|
You may be surprised. Even a task as (seemingly) transparent as usability
testing Microsoft's hotmail.com elicited different data based on different
approaches to usability testing.
Molich, Ede, Kaasgaard and Karyukin (2004) reports on the findings of
the Comparative Usability Evaluation Study (CUE-2). This meta-analysis
describes the usability testing approaches and results across nine independent
usability groups asked to conduct a "standard" usability test
of hotmail.com. The teams included six industry labs, two university-based
teams with commercial activities and two student teams. Each team was
provided the same project background information and access to a "Marketing
Liaison" for further clarification or feedback on their proposed
methods.
Molich and colleagues compared and contrasted the usability testing approach,
usability problems discovered, and reporting of findings across the teams.
Their finding is jarring: " ...our simple assumption that
we are all doing the same and getting the same results in a usability
test is plainly wrong" (p. 65).
The details – particularly if you think of usability testing as
a process-driven task – are equally jarring:
The teams Usability teams ranged from 1 to 7 members in size. They used
from 16 to 218 hours to conduct the test.
Selection of Method
Eight out of
the nine participating teams used some variation on think-aloud testing
to conduct the usability review. The commonalities largely end here.
The various teams tested 6.6 participants on average, with a range from
4 to 50 across the teams. (The team testing 50 participants used a semi-structured
exploration/questionnaire approach with no direct observation of users
completing tasks.)
Interacting with the "client"
Only two of the nine teams solicited client input beyond the initial
briefing during the usability testing project.
Developing the testing protocol The project briefing provided to each
team outlined 18 features that the Hotmail team indicated could be enhanced
through user input. Five were listed as top priority.

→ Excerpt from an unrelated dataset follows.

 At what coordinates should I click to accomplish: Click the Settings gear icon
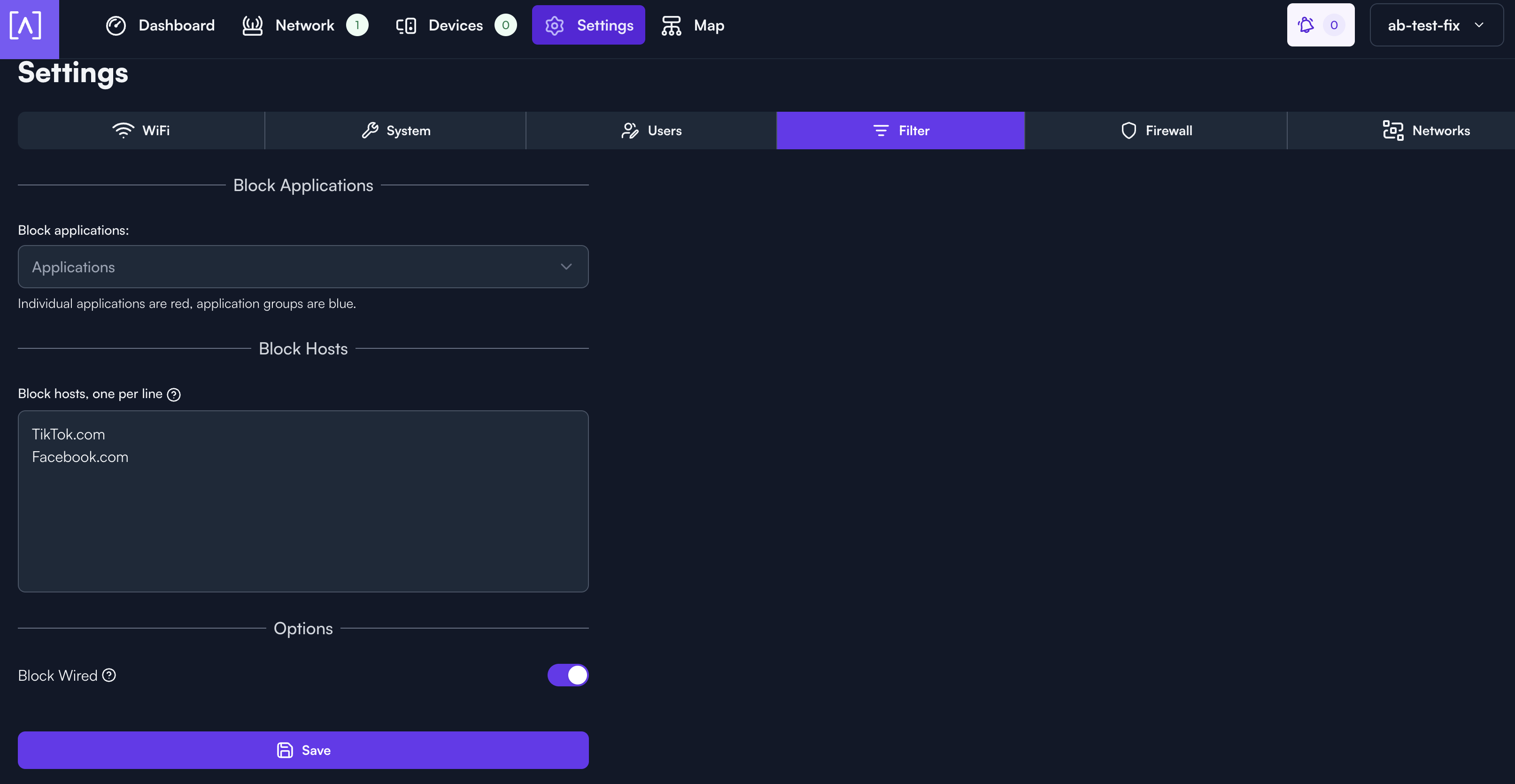[554, 25]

Despite this client-based direction, the overlap in tested tasks was
limited: 51 different tasks appeared on the testing protocols. Only
two usability testing tasks were common across all of the teams
(Register, send someone e-mail). 25 (49%) of the tasks tested were proposed
by only one team.
Leading the witness... 8 of the
nine testing teams used leading questions on their testing protocols.
Leading questions are questions that contained hidden instructions or
cues, such as "Create a personal signature" in a context where
the user needs to click on a link with the word "signature"

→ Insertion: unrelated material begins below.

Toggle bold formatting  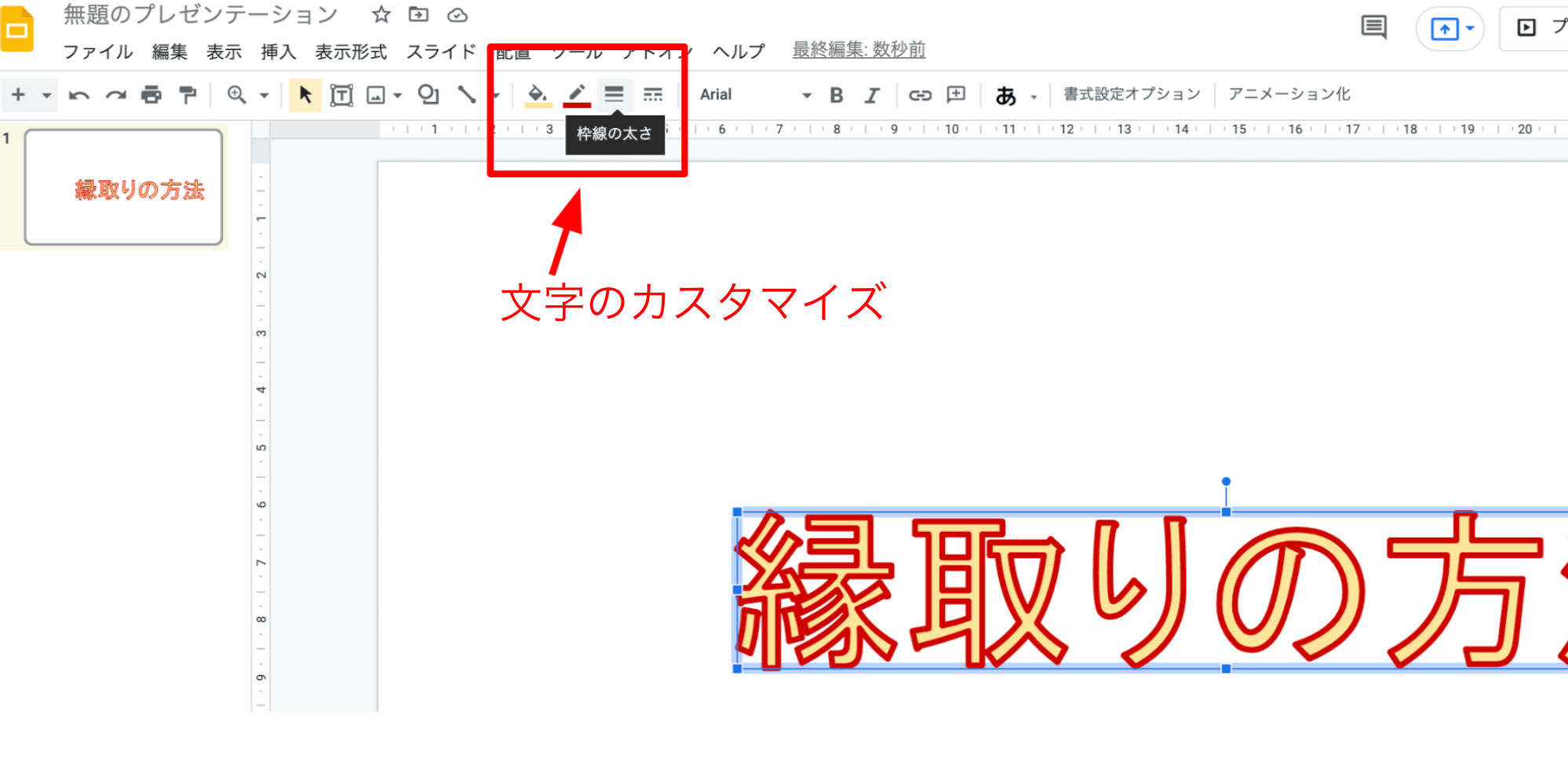(835, 94)
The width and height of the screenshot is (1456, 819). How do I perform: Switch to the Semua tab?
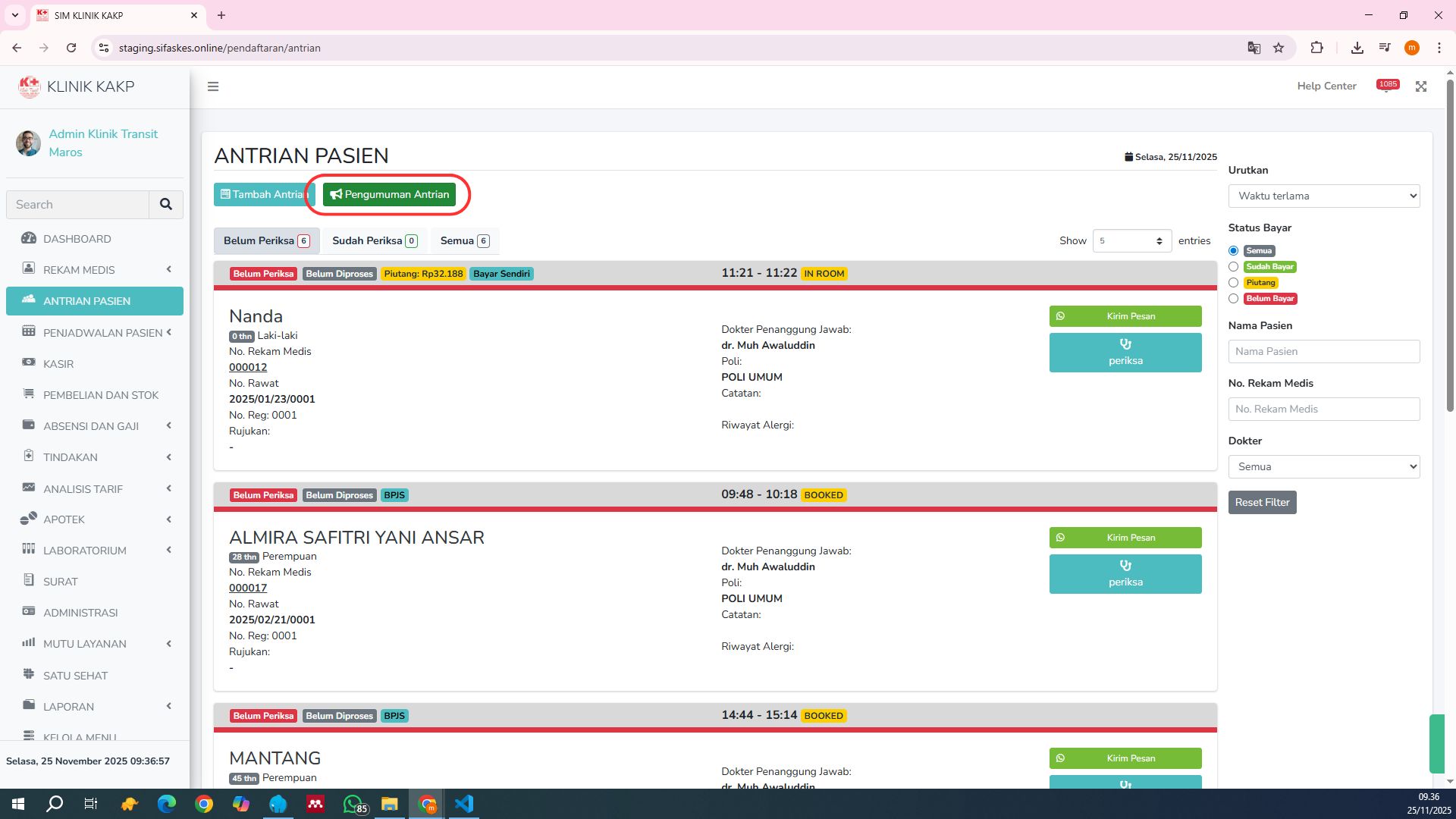point(464,240)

in it. Leading questions test participants' ability to recognize keywords
rather than there ability to complete the task.
Usability problems uncovered The usability
teams reported from 10 to 149 problems. No single usability problem
was reported by all nine testing teams. One problem was reported
by 7 of the nine teams.
For the two tasks that were tested by all teams, 232 unique problems
were reported. 75% of the problems identified were identified by only
one of the teams.
Reporting the findings Many violations of best practices in usability
testing reports (see Dumas and Redish, 1999) were noted. Key among those
were:
- 4 out of 9 reports failed to include an Executive Summary.
- 7 out of 9 reports contained two or less screen shots
(3 reports had no screenshots).
- Reports failed to indicate problem frequency.
- 3 of 9 reports failed to prioritize problems based on severit.
- Reports identified too many problems to be useful. (Molich and colleagues
suggest 15-60 problems to be manageable.)
Quality of findings Two interesting findings emerge. First, student reports
are not easy to distinguish from professional reports.
Second, the results of one indirect testing team differed from those
of the direct testing teams. The indirect testing team reported far fewer
problems than the direct observation teams. This group also failed to
observe the one serious problem that was identified by 7 of the 8 remaining
teams. Molich observes, "Unattended testing didn't lead to any more
(in fact, quite a bit less) reported problems and didn’t provide
insights that other methods [missed]." (p. 73).
|